What’s Ahead For Mortgage Rates This Week – November 25th, 2019

What's Ahead For Mortgage Rates This Week - November 25th, 2019Last week’s scheduled economic news releases included readings on builder sentiment from the National Association of Home Builders and. Commerce Department data on housing starts and building permits issued.

The National Association of Realtors® reported on sales of previously owned homes and the University of Michigan issued its monthly report on consumer sentiment. Weekly readings on mortgage rates and new jobless claims were also released.

NAHB: Builder Sentiment Dips in November

Home builders were less optimistic about housing market conditions in November; the National Association of Home Builders Housing Market Index dipped by one point to an index reading of 70 for November. October’s reading of 71 was the highest in 20 months. Any reading over 50 indicates that most builders surveyed were positive about market conditions.

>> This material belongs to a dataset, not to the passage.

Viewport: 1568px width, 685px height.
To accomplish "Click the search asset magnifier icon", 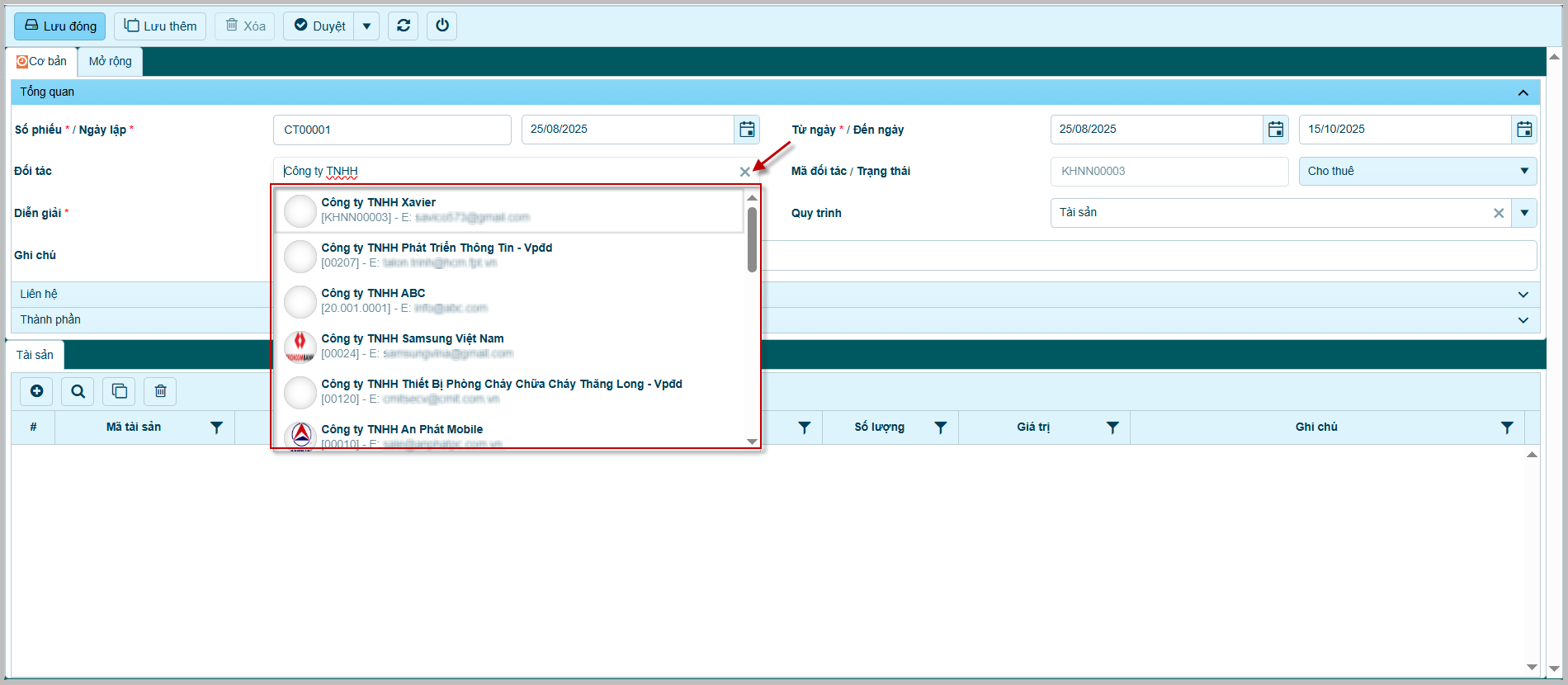I will [78, 391].
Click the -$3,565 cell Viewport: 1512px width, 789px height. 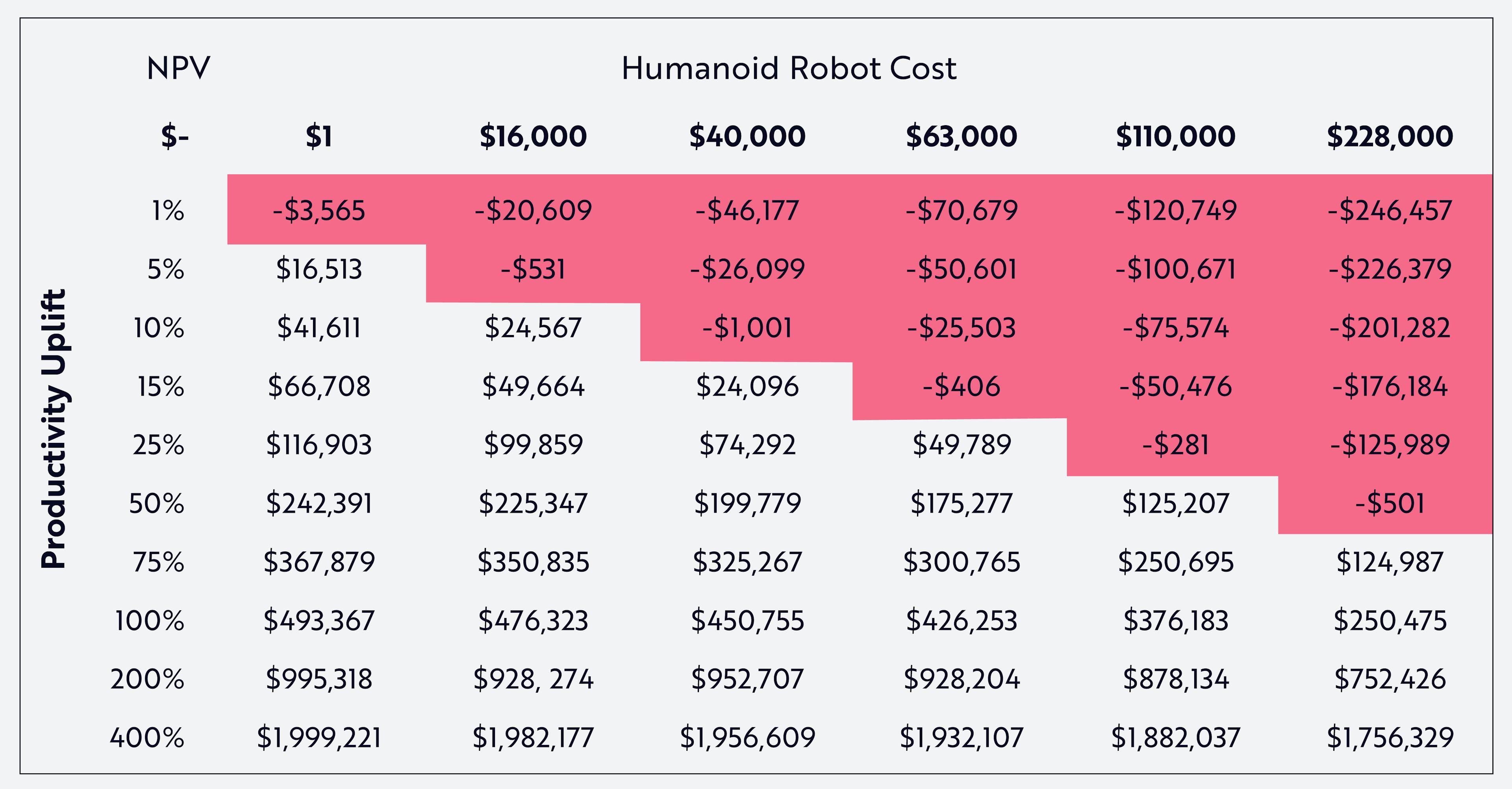[319, 210]

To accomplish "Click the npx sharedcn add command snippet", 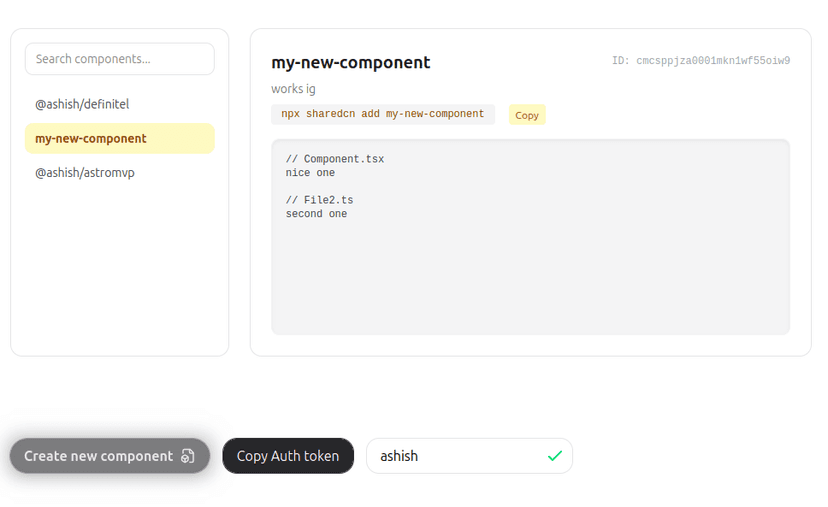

Sub-readings used to calculate the NAHB Housing Market Index reading were mixed. Builder confidence in market conditions for the next six months rose one point to 77, but builder sentiment dipped two points to 76 for current market conditions. Builder sentiment about buyer traffic in new housing developments dipped one point to 53; buyer traffic readings rarely exceed a reading of 50.

Relatively low mortgage rates helped offset builder concerns over tariffs on building materials, but pending winter weather conditions likely impacted lower builder enthusiasm over housing market conditions.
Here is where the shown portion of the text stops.